Student: Ishutin Andrei

Supervisor: Viacheslav Meshchaninov

Faculty: Faculty of Computer Science

Educational Programme: Applied Mathematics and Information Science (Bachelor)

Final Grade: 10

Year of Graduation: 2024

This paper investigates subject-driven image generation using text-to-image diffusion models with a primary focus on disentanglement. Subject-driven generation aims to generate specific concepts ("my pet dog") in various contexts using diffusion models like Stable Diffusion. However, these models often suffer from the entanglement of subject identity with the background and other features, leading to artifacts and inaccuracies.
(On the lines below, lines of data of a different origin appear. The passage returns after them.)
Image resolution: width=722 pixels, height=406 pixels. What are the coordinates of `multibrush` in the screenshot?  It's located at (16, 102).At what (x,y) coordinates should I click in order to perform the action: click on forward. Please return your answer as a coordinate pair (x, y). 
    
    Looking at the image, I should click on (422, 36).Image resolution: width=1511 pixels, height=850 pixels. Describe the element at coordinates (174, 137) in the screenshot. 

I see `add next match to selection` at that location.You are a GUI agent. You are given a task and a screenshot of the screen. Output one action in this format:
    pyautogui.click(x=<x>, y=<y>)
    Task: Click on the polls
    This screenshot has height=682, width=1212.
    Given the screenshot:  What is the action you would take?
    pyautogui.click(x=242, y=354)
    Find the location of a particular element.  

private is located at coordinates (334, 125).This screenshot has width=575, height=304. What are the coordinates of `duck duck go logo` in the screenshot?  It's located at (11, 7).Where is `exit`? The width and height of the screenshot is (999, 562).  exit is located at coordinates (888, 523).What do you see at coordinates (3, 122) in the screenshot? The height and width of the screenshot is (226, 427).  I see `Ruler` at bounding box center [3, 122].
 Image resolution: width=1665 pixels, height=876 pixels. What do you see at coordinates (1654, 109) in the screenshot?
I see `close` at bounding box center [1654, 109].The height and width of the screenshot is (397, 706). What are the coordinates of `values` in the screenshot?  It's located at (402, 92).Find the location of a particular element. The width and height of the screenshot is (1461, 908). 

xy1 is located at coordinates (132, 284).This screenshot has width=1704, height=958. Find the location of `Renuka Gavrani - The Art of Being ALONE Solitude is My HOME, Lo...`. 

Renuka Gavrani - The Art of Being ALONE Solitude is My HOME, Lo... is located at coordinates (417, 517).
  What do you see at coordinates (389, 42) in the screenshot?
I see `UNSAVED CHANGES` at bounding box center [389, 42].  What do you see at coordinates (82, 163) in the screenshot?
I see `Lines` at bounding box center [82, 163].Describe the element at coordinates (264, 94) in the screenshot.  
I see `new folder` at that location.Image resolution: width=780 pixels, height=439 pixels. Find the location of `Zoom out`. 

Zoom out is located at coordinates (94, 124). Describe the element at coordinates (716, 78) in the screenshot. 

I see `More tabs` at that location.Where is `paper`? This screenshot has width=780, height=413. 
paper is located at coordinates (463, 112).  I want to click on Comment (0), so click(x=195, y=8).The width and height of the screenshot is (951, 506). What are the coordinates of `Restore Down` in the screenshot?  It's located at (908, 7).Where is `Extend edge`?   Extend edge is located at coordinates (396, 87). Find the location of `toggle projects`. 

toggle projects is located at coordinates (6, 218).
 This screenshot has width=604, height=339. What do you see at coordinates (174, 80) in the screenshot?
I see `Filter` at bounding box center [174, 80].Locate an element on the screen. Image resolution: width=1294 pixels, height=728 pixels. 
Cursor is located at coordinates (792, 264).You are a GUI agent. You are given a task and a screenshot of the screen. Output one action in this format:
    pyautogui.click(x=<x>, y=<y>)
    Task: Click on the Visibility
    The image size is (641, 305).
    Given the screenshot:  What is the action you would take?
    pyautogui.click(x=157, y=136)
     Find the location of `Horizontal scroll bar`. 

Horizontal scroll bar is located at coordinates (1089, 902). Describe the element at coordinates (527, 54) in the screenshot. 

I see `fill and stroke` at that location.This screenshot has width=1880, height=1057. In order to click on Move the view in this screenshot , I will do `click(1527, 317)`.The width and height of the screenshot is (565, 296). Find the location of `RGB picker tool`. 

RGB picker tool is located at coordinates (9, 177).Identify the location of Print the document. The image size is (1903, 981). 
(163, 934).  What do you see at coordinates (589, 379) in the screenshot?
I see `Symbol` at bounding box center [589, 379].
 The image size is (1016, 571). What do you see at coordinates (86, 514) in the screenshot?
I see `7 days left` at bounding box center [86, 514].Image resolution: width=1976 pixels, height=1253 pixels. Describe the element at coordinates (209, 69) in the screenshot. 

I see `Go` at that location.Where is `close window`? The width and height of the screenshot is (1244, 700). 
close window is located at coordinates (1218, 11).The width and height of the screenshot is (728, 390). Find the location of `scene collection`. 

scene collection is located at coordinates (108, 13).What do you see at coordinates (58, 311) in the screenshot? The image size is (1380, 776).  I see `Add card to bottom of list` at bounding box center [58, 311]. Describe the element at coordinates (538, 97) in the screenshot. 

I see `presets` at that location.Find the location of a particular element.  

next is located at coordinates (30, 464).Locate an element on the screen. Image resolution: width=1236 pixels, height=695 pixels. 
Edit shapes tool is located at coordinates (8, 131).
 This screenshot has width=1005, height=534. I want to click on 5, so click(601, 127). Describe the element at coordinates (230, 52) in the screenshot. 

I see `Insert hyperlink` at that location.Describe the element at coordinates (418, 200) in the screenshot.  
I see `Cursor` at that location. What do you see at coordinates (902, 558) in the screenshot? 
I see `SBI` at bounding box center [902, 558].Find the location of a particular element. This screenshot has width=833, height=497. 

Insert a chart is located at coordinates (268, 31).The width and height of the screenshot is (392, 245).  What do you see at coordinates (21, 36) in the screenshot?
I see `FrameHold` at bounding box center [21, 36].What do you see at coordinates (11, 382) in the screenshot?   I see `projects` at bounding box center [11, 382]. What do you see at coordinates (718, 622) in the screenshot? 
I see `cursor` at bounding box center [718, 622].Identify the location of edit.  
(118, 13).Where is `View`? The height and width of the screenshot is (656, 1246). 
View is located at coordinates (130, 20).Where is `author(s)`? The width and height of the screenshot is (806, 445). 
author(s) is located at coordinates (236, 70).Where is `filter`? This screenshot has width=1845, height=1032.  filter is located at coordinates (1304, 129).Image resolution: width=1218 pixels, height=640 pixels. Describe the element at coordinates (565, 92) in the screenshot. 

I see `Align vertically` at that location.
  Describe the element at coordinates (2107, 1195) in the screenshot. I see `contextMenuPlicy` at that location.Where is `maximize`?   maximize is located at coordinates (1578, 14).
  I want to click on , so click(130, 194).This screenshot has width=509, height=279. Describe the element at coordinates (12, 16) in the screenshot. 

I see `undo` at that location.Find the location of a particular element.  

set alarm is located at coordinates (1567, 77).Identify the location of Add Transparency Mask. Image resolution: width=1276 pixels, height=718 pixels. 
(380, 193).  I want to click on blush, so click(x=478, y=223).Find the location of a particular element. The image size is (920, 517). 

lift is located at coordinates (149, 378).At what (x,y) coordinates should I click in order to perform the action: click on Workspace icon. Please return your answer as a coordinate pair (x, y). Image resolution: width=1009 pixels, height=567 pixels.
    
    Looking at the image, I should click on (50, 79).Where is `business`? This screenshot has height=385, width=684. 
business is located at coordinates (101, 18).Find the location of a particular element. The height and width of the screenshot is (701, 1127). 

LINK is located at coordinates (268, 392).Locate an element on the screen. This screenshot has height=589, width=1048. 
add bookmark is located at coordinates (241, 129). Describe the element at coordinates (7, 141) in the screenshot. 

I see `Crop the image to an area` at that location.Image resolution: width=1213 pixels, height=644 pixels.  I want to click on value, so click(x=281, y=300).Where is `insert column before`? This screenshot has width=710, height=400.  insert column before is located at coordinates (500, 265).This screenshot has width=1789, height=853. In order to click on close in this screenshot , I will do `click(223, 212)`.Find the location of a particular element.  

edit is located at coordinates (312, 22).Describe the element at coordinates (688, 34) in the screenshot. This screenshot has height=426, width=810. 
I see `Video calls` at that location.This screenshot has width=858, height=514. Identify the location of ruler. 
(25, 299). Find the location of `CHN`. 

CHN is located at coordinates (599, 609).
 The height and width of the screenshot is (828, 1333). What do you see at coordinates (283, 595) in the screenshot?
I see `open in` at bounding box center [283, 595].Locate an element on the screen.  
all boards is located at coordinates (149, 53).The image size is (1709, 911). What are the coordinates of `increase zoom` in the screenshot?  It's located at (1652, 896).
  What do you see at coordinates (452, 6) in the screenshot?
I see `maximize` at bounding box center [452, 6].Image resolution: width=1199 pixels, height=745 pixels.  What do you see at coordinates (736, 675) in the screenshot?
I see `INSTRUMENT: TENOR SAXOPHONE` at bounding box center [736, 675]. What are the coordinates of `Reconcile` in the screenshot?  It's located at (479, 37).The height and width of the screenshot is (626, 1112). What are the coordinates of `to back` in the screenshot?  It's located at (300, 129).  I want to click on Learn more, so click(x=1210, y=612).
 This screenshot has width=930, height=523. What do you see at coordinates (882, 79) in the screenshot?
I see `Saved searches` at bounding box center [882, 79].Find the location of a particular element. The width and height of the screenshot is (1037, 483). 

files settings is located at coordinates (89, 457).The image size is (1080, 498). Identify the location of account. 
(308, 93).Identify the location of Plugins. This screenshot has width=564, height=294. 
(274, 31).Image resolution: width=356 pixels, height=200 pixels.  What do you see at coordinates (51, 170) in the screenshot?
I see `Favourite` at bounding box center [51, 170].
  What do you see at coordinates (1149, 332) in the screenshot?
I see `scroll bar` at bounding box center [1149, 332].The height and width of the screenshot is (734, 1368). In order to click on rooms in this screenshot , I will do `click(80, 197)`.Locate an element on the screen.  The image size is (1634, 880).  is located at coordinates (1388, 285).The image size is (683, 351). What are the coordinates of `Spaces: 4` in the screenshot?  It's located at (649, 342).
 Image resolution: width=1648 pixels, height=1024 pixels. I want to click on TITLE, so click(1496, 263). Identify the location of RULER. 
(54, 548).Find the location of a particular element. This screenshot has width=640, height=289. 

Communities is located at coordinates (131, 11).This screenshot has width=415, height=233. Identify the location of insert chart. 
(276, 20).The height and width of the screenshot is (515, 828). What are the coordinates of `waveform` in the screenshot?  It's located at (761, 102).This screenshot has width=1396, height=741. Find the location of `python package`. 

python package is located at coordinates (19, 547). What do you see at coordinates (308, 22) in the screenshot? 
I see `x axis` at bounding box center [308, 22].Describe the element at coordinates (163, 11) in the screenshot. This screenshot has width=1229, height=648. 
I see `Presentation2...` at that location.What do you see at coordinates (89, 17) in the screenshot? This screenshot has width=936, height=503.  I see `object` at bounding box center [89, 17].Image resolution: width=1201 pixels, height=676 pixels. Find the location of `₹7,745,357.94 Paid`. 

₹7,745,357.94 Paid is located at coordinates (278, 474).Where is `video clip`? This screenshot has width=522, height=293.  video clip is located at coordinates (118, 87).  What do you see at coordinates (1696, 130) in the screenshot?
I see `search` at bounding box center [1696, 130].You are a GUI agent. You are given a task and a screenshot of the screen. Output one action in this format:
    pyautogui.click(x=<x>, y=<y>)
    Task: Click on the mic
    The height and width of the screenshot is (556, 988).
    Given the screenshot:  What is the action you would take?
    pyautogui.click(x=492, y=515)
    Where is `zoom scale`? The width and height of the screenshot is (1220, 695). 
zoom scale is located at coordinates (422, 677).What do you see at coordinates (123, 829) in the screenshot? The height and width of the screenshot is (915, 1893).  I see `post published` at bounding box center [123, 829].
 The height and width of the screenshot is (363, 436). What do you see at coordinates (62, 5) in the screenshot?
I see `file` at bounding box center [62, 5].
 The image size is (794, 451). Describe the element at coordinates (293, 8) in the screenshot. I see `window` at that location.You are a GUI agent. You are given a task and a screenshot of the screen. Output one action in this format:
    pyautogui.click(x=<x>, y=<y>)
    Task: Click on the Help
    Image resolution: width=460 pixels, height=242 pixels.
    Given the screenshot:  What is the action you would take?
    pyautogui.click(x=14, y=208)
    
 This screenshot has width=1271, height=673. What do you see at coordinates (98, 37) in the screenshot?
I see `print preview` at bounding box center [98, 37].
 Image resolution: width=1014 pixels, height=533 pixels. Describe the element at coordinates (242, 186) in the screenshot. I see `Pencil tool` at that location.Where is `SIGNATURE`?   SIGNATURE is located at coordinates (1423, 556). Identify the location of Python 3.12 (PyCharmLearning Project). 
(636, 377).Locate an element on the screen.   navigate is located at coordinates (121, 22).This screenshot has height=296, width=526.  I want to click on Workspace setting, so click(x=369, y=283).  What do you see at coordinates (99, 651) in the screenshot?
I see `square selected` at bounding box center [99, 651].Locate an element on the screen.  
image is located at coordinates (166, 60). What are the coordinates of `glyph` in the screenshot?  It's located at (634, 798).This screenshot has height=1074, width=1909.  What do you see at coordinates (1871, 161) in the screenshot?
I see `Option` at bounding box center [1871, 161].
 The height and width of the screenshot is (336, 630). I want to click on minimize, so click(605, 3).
Several established methods are compared, including Textual Inversion, DreamBooth, Custom Diffusion, and DisenBooth, with DisenBooth being analyzed in depth due to its unique approach to disentanglement. The paper proposes new data augmentation techniques and introduces trajectory plots as an evaluation method to visualize the trade-off between textual and visual alignment. Additionally, the paper explores several modifications to DisenBooth, including the usage of additional or modified loss functions, CLIP reference injection, and adapter-free approaches, to assess their impact on the disentanglement problem. The results reveal that while methods like DisenBooth show promise, disentanglement is still imperfect. Issues such as concept-context leakage and the lack of the generalization of identityirrelevant embeddings persist. The adapter is too weak for the method to be benefited from the augmentation. Also, changes to contrastive loss proves ineffective.

Full text (added May 20, 2024)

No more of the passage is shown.